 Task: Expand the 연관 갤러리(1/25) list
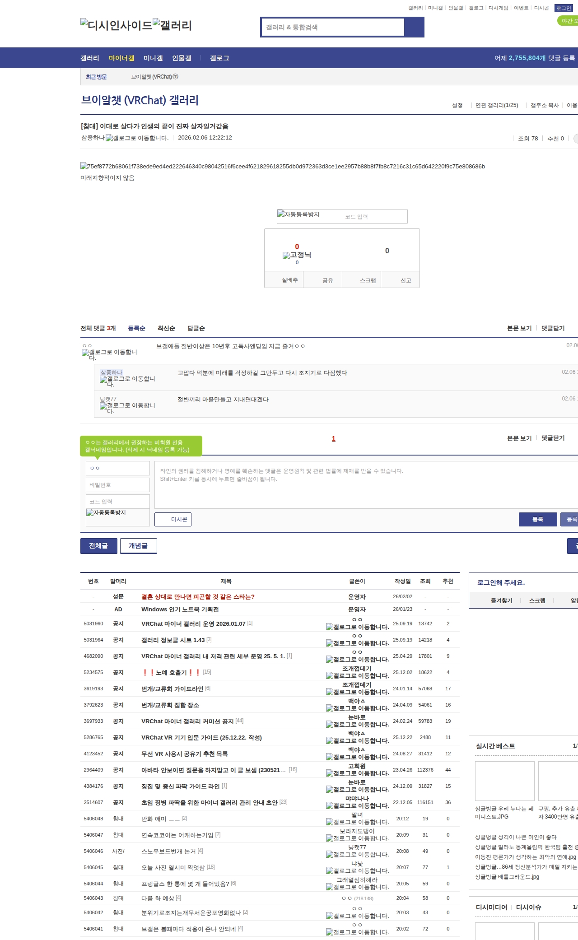[496, 105]
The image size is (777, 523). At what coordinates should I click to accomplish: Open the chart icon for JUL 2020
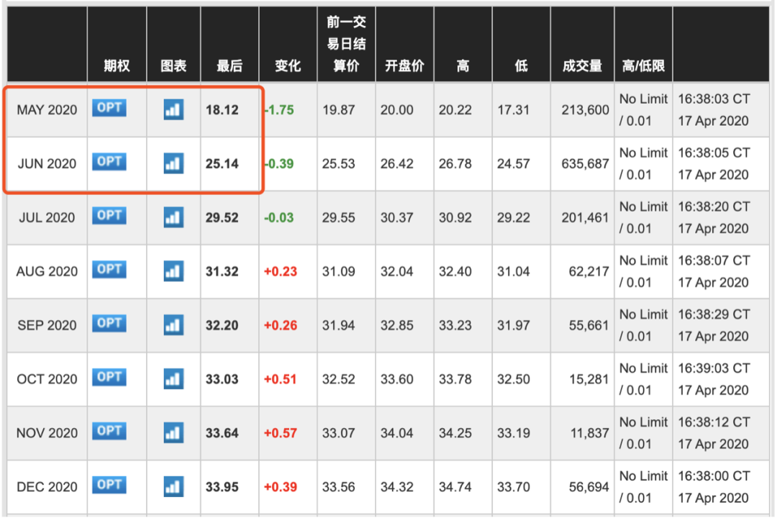[173, 217]
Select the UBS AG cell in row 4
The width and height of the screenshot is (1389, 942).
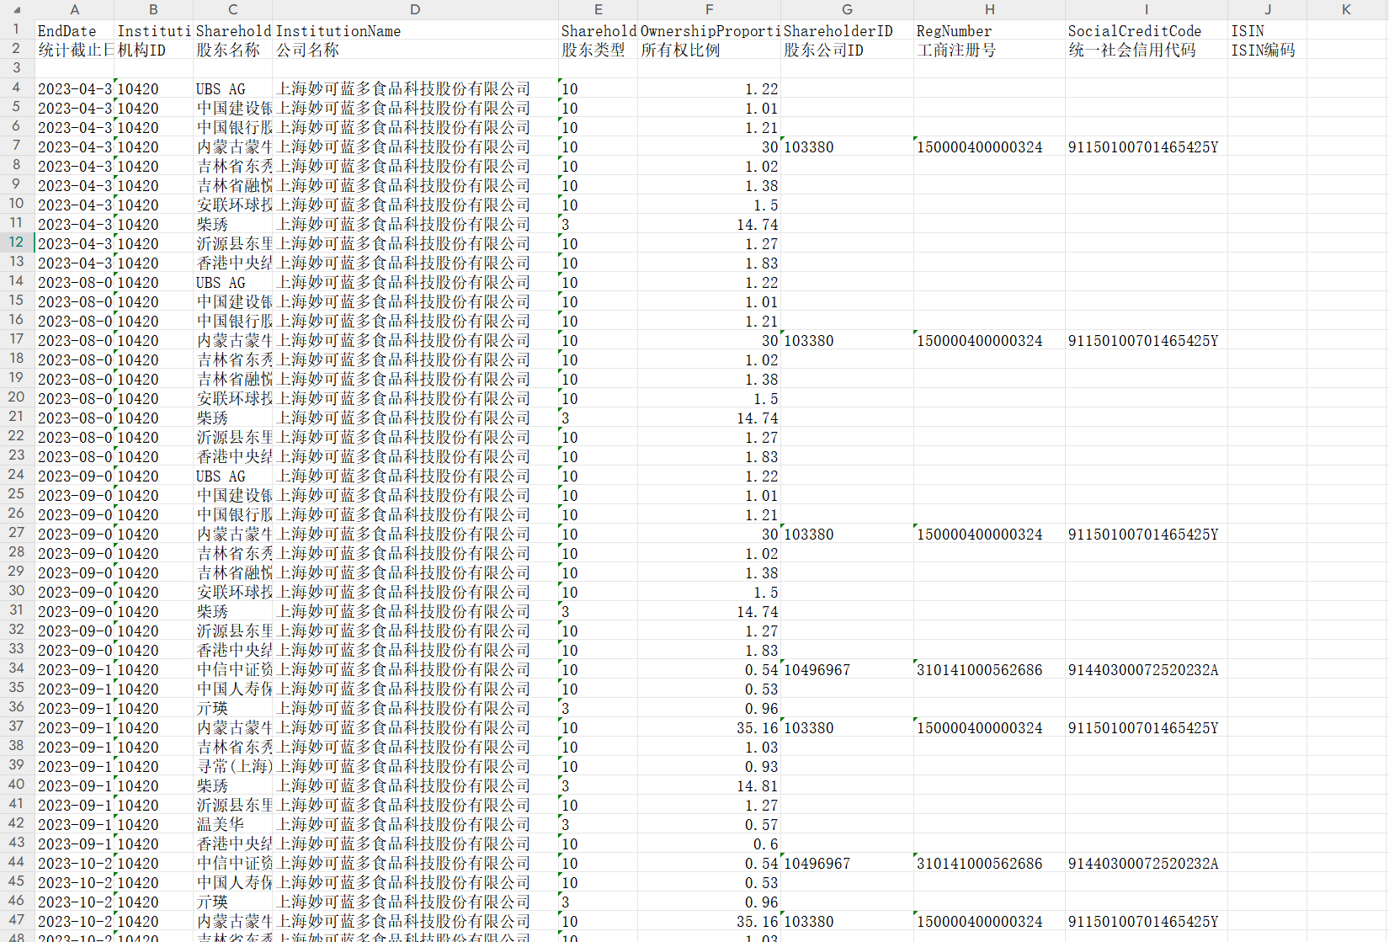point(232,89)
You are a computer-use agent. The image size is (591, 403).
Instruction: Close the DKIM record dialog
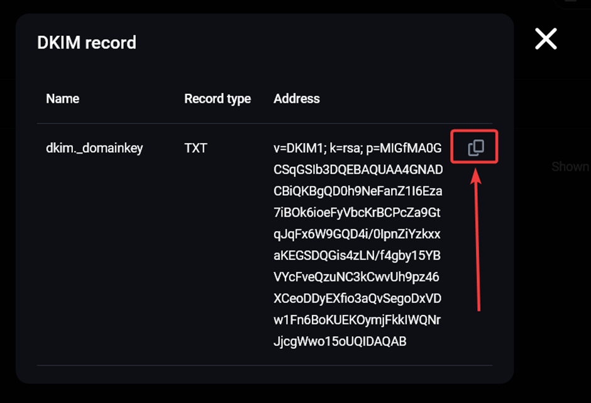[546, 39]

▬▬▬▬▬▬

What is required: Although the records contain pictures, transcribe only their text, exactly as written.

Answer to this task:
 Task: Expand the 연관 갤러리(1/25) list
[496, 105]
The image size is (777, 523). At what coordinates should I click to accomplish: Open the chart icon for JUL 2020
[173, 217]
Select the UBS AG cell in row 4
The width and height of the screenshot is (1389, 942).
point(232,89)
You are a computer-use agent. The image size is (591, 403).
Instruction: Close the DKIM record dialog
[546, 39]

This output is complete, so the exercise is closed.